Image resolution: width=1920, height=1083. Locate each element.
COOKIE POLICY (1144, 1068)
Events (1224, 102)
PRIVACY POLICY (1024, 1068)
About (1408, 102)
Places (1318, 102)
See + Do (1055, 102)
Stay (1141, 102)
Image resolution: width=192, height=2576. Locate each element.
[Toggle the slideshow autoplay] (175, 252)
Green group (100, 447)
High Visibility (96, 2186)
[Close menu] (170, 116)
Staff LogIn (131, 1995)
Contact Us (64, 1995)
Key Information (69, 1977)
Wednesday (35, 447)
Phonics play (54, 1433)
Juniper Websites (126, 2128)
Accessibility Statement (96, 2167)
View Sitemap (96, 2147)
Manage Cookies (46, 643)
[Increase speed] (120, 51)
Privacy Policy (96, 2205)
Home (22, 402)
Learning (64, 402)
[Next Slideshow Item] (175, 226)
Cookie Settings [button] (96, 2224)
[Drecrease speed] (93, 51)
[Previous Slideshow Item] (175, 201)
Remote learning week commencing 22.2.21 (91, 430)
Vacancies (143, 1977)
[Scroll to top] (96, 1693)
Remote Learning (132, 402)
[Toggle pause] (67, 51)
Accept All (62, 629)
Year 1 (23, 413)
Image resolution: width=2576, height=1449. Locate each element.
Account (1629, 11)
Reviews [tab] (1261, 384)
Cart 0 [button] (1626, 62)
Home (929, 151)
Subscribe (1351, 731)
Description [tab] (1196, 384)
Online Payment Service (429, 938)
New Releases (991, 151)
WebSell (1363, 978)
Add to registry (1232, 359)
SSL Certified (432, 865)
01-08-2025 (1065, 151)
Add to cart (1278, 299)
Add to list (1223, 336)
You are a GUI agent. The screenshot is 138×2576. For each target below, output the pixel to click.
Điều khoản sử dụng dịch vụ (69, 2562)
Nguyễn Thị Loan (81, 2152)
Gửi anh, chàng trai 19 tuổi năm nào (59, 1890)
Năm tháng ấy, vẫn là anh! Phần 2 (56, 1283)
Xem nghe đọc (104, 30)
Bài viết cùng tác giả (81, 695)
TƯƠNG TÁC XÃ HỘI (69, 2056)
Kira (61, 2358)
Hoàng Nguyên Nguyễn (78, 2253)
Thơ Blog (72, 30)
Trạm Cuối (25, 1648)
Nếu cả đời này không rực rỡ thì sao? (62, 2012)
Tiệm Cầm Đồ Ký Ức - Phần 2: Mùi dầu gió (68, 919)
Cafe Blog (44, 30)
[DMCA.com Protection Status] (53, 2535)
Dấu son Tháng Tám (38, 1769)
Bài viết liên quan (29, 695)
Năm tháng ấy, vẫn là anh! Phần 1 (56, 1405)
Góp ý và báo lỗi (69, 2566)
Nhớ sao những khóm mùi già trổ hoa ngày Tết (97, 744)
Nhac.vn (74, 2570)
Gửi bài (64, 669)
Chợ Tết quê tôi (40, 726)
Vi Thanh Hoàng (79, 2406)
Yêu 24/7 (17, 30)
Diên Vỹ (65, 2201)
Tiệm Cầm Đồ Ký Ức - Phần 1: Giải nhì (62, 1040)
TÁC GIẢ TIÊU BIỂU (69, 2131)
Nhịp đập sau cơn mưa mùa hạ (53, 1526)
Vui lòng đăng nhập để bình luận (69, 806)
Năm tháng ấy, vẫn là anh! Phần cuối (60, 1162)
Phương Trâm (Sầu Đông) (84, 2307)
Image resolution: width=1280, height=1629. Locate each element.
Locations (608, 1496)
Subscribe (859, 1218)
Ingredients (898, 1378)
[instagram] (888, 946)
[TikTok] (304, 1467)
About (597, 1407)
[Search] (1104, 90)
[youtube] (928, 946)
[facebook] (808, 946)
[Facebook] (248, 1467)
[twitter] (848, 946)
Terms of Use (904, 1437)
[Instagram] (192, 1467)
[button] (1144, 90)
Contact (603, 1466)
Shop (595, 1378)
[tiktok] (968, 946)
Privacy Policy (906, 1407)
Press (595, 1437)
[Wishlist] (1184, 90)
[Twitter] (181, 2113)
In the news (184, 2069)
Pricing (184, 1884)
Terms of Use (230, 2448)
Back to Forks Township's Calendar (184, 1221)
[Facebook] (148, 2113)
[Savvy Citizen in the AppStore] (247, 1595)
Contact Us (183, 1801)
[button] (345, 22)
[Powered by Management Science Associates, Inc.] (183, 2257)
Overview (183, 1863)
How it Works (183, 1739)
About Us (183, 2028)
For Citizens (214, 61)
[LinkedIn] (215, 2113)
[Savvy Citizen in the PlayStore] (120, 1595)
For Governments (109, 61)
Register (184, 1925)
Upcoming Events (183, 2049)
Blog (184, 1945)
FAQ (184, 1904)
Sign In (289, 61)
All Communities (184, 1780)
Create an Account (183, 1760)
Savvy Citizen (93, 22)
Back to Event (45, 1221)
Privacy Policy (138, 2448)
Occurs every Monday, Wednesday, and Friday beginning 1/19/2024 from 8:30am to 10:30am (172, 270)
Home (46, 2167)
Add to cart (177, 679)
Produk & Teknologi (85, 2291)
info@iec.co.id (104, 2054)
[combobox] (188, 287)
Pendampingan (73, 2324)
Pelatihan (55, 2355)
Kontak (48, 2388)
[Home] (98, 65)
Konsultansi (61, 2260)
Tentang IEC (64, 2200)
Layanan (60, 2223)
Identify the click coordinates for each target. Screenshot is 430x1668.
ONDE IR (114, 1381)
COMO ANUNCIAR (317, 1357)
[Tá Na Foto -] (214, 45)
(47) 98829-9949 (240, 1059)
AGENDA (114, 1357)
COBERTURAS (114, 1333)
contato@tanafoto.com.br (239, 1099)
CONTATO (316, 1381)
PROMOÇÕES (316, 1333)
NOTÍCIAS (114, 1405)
+++++
Search the entries for the string "Toggle". Copy every line that has it.

*Answer for this exercise:*
[Toggle the slideshow autoplay] (175, 252)
[Toggle pause] (67, 51)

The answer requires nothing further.